Tarefa A —
Responda, com base na notícia sobre o otimismo dos empresários brasileiros:
(i) Qual foi a média mundial de otimismo registrada?
(ii) Para qual colocação mundial o Brasil caiu?
(iii) Segundo a pesquisa citada pelo CEO da Grant Thornton Brasil, que porcentagem dos empresários acredita em uma elevação de preços?
Tarefa B — Resuma em duas frases a notícia sobre o otimismo dos empresários brasileiros.
Tarefa C — Retome a notícia sobre o otimismo dos empresários brasileiros e dê continuidade a ela a partir da última frase apresentada.

Texto fornecido —
#####

Publicado por Redação em Notícias Gerais - 11/07/2011
Otimismo de empresário brasileiro cai para menor nível dos últimos 4 anos
SÃO PAULO – O otimismo dos empresários brasileiros com relação ao desempenho da economia nacional caiu 24 pontos percentuais no 2º trimestre de 2011, para o menor índice dos últimos quatro anos: 40%. Mesmo assim, foi mais elevado do que a média mundial, de 31%. Os dados fazem parte do IBR (International Business Report) 2011, divulgados pela Grant Thornton nesta segunda-feira (11).
De acordo com a pesquisa, as justificativas para tal retração se devem aos recentes desastres naturais, às crises políticas no Oriente Médio e à volatilidade econômica na Europa e nos Estados Unidos, que voltaram a causar um certo clima de incerteza em todo o mundo.
Efeitos negativos na América Latina
O Brasil, que passou da 15ª colocação mundial no 1º trimestre para a 27ª nos dias atuais, não foi o único afetado pela insegurança econômica mundial. A América Latina, por exemplo, também ficou à mercê dos impactos do setor, com o otimismo da região caindo 15 pontos percentuais, em relação ao último trimestre, para 56%.
Nas regiões da Argentina e Chile foram registradas ainda quedas de 30% e 10%, respectivamente, no segundo trimestre.
O CEO da Grant Thornton Brasil, Jobelino Locateli, acredita que a inflação possa atingir 6% no Brasil. “Há grandes pressões inflacionárias e esse efeito traz consigo um retrocesso nas expectativas de crescimento econômico. A pesquisa mostra que mais da metade dos empresários (54%) acredita em uma elevação de preços”, avalia.

#####

Conjunto de dados —
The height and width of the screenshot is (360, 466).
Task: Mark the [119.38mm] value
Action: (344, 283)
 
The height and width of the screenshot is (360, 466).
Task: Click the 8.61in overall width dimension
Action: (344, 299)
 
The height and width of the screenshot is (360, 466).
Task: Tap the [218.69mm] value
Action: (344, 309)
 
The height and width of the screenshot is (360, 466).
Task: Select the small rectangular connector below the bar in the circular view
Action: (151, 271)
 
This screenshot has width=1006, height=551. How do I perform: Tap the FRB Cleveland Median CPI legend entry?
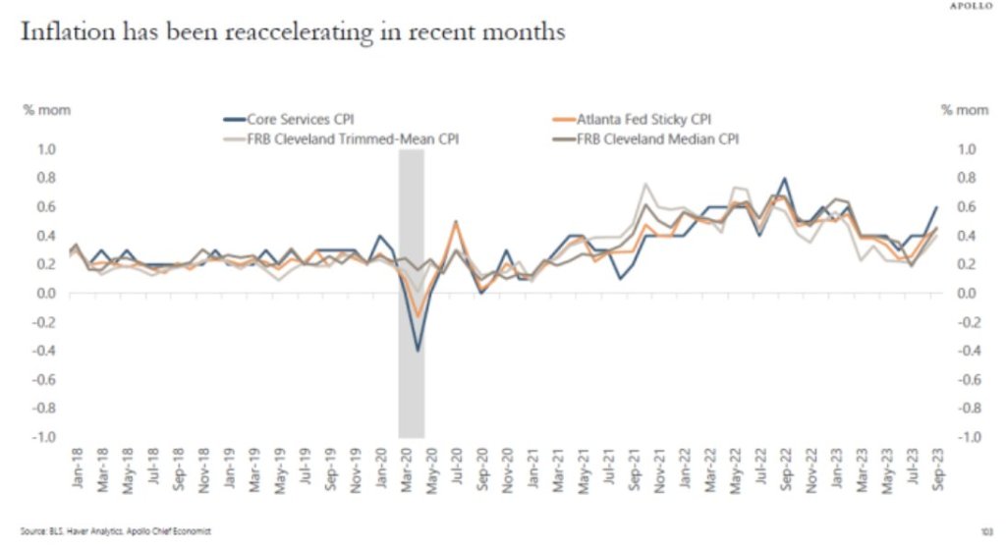[668, 139]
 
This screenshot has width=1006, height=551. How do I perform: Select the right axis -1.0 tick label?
[967, 436]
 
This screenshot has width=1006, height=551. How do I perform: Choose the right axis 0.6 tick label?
[967, 206]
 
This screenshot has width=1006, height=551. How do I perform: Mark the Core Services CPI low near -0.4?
[418, 350]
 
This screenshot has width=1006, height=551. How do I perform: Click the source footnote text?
[116, 531]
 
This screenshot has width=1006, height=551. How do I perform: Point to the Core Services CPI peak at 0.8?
[783, 179]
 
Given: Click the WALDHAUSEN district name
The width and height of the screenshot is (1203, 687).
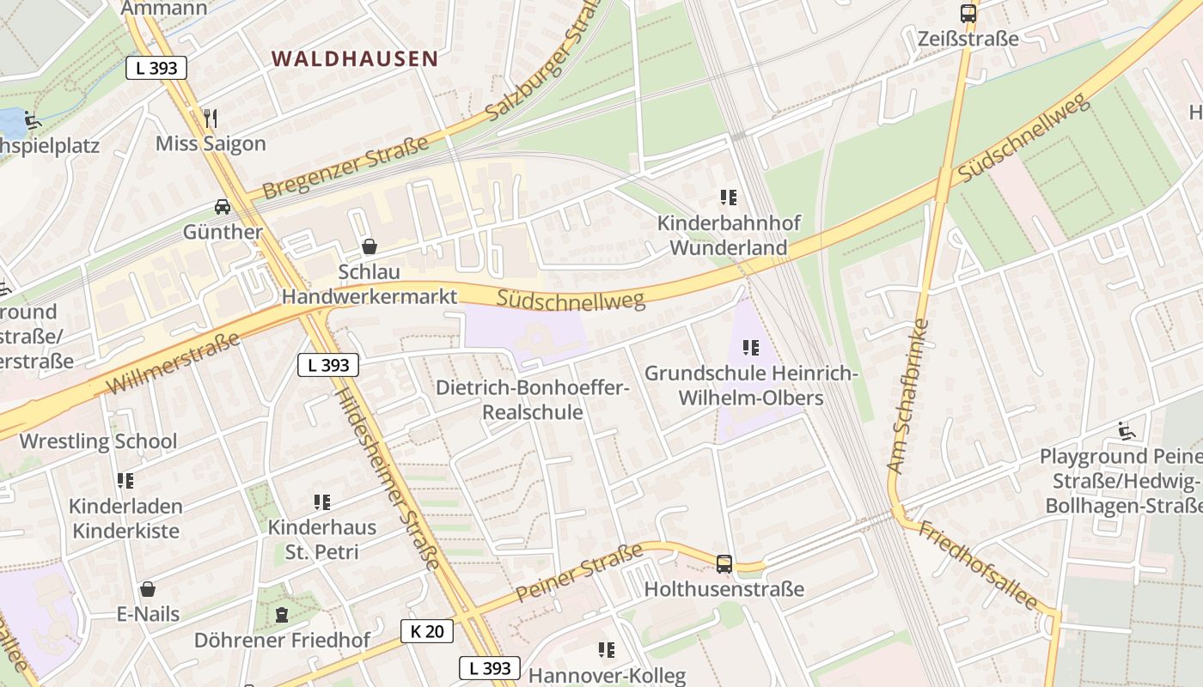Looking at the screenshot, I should pos(355,58).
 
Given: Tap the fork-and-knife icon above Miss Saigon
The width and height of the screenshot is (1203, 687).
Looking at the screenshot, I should pos(211,117).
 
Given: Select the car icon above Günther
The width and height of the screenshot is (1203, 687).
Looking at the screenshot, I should pos(223,206).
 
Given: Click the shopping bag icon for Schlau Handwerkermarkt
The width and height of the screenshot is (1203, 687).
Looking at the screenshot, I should pos(369,246).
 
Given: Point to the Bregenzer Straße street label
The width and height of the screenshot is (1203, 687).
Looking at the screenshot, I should pos(345,167).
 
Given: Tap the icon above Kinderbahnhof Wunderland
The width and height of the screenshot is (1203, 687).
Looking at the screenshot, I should pos(729,198).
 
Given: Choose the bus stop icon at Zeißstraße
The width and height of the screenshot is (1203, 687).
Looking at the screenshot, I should pos(968,14).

#####

Espaço de resposta A —
(i) 31%.
(ii) 27ª colocação.
(iii) 54%.

Espaço de resposta B — O otimismo dos empresários brasileiros com a economia nacional caiu 24 pontos percentuais no 2º trimestre de 2011, para 40%, o menor índice dos últimos quatro anos, embora ainda acima da média mundial de 31%, segundo o IBR 2011 da Grant Thornton. A pesquisa atribui a queda a desastres naturais, a crises políticas no Oriente Médio e à volatilidade econômica na Europa e nos Estados Unidos, e a América Latina também foi afetada, com o otimismo da região recuando para 56%.

Espaço de resposta C —
Os mais otimistas
A Índia se mostra como o país mais otimista, com 88%. O maior aumento registrado entre os empresários, no entanto, ocorreu na Irlanda (+35 pontos) e na França (+30 pontos), para 22% e 49%, nesta ordem. Canadá (80%), Dinamarca (62%), Finlândia (56%) e México (80%) também estão entre os países onde houve crescimento do nível de otimismo.
Por outro lado, Japão (-62%) e Grécia (-44%) são os países mais pessimistas.
Crescimento
A Zona do Euro registrou um crescimento de 3% do otimismo no 2º trimestre - este, bem menor que o aumento de 10% apresentado no primeiro trimestre do ano. O mesmo ocorreu com os países do G7 - grupo dos sete países mais desenvolvidos do mundo, cujo índice permaneceu estável (27%) frente a um aumento de 16% no otimismo dos empresários do bloco no primeiro trimestre.
“É preciso muita atenção nesse momento para identificar se essa redução é apenas um reflexo momentâneo do cenário atual ou o início de uma tendência”, avalia Locateli.